Ontem, o Ministério da Saúde da Palestina disse que, em 24 horas, 153 pessoas foram mortas por ataques da autoridade israelense. A Unicef informa que pelo menos 45 crianças morreram em dois dias. Desde março, quando o governo de Benjamin Netanyahu violou a trégua retomando os bombardeios no enclave palestino, o número é recorde: 950 menores mortos (quase 20.000 desde o início da guerra).
O bloqueio total imposto pelas autoridades israelenses à entrada de ajuda e bens humanitários levou as famílias da Faixa a tomar medidas inimagináveis, relata a ong Save the Children: "Um milhão de crianças correm o risco de fome, doenças e morte”. Desesperadas, sem mais nada, no norte da Faixa, estão voltando a comer ração animal, farinha vencida, farinha misturada com areia, folhas. Enquanto a poucos metros de distância, nos portões da prisão-Gaza, centenas de caminhões lotados de tudo esperam para entrar: poderiam alimentar a população por pelo menos quatro meses, diz a ONU.
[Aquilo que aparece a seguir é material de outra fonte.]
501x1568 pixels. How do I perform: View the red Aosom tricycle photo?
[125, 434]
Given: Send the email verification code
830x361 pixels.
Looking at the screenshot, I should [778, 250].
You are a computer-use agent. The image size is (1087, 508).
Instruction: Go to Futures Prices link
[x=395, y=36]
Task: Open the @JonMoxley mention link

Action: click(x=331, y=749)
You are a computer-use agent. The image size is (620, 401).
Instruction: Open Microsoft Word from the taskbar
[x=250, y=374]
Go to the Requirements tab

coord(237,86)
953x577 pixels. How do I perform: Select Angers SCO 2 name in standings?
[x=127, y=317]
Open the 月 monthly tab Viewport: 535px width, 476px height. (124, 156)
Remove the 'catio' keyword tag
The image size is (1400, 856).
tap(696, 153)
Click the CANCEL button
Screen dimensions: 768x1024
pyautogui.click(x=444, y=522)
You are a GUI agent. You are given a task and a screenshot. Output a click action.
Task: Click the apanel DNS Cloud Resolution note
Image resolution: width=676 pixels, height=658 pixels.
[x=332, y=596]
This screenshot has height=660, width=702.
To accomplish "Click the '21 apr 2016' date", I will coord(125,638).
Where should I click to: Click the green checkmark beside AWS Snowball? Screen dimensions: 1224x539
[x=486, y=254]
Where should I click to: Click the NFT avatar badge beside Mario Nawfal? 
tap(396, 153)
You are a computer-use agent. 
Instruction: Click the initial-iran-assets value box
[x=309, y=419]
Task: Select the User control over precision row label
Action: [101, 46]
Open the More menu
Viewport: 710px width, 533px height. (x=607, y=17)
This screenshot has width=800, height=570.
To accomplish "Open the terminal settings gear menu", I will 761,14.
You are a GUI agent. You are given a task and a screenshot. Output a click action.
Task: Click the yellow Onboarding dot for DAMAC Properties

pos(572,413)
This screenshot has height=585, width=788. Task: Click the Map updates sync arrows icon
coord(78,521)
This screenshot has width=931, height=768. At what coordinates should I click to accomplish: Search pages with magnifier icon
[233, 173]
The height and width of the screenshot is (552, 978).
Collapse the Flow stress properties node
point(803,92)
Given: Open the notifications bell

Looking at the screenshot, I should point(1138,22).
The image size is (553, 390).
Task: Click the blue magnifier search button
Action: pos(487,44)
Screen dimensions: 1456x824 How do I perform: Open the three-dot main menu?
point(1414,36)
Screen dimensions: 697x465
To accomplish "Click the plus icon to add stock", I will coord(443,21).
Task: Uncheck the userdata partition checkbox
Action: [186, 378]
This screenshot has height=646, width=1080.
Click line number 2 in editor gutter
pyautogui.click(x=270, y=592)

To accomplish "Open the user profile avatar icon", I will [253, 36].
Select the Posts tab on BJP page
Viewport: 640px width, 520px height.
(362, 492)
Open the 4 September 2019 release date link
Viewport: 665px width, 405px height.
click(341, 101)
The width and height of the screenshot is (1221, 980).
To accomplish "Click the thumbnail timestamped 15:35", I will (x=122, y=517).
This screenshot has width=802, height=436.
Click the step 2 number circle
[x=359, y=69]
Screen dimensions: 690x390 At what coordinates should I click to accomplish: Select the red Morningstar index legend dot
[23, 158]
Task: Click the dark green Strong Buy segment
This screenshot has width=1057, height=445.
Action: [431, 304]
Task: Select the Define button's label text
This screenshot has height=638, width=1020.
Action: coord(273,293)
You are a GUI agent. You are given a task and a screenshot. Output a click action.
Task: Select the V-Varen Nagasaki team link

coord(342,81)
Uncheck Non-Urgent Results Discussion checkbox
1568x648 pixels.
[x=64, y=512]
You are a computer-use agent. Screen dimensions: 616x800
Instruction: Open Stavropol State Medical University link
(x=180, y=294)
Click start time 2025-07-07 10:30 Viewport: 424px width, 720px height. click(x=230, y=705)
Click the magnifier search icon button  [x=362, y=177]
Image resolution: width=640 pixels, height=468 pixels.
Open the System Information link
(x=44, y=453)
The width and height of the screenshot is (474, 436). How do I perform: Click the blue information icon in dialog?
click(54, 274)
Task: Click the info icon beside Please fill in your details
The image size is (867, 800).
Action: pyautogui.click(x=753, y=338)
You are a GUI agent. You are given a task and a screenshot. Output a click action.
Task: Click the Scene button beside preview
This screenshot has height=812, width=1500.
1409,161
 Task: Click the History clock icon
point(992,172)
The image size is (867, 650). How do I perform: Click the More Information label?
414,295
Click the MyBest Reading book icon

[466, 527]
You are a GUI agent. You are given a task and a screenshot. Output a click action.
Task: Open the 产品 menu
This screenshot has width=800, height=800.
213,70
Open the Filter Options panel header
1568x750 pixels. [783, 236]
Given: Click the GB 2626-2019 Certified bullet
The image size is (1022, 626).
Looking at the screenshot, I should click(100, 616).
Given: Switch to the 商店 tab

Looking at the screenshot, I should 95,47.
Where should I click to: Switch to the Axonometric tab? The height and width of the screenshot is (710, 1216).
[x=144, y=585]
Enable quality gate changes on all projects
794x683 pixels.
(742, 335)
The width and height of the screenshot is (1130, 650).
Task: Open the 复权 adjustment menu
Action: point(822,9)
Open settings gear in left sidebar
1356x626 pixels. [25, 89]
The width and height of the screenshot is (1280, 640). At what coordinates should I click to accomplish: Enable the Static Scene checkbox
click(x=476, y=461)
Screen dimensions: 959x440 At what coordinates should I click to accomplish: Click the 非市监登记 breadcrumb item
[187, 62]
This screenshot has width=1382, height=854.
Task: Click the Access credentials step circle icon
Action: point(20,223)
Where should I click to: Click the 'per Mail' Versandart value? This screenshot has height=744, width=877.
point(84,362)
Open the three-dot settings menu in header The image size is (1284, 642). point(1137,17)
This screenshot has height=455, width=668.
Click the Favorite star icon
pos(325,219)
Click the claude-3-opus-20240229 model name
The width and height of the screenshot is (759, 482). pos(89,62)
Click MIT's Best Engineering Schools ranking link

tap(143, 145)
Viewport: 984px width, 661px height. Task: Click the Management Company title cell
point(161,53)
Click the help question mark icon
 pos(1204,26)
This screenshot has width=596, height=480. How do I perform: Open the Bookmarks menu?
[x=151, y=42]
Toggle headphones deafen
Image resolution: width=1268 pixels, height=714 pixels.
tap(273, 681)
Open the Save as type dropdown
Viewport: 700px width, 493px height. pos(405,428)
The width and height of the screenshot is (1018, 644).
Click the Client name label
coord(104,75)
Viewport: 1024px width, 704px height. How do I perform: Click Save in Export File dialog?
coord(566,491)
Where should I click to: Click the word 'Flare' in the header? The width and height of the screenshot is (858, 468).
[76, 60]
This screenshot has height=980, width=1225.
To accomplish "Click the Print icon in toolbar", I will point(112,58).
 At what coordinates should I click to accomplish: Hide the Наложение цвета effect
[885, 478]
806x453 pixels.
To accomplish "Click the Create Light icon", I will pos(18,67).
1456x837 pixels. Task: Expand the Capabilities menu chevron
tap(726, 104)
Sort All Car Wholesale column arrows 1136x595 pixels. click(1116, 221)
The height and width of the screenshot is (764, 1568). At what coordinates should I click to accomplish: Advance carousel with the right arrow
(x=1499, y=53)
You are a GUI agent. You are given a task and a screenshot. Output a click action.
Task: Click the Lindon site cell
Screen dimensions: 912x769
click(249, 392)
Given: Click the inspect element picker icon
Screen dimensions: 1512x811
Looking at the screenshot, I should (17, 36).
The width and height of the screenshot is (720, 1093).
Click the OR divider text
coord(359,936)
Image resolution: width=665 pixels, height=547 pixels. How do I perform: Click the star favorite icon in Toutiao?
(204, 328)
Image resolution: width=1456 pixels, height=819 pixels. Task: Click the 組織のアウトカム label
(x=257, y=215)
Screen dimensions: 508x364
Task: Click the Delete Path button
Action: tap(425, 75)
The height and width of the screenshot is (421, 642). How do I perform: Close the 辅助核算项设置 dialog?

Acrescenta-se um número: 4.500 crianças necessitam sair para tratamento médio. “As saídas médicas deveriam ser facilitadas sem prejudicar o direito dos palestinos a um retorno seguro, voluntário e digno”, afirma a ong Médicos Sem Fronteiras. De lá também vêm relatos do oposto: menores que saem para tratamento médico e são forçados a retornar. “É pior do que no início”, conta Sami Abu Omar, da Faixa de Gaza. “Eles bombardeiam e nós morremos como formigas”. Aqueles que pagam esse “pior” são principalmente Jana, Ghana, Khalid e todos os outros: dos cerca de dois milhões e cem mil habitantes, metade são crianças. Elas são as mesmas que aparecem em nossos perfis sociais naqueles curtas-metragens de desumanidade que é difícil acreditar que sejam verdadeiros. A partir lá de dentro, aqueles que viram tentam oferecer algumas coordenadas para torná-las reais. Em Gaza, dizem eles, uma criança morre a cada 45 minutos. Ou imaginem o ginásio de uma escola com cem estudantes: dois foram mortos, dois estão desaparecidos, três estão feridos, cinco são órfãos, cinco precisam de tratamento por desnutrição aguda.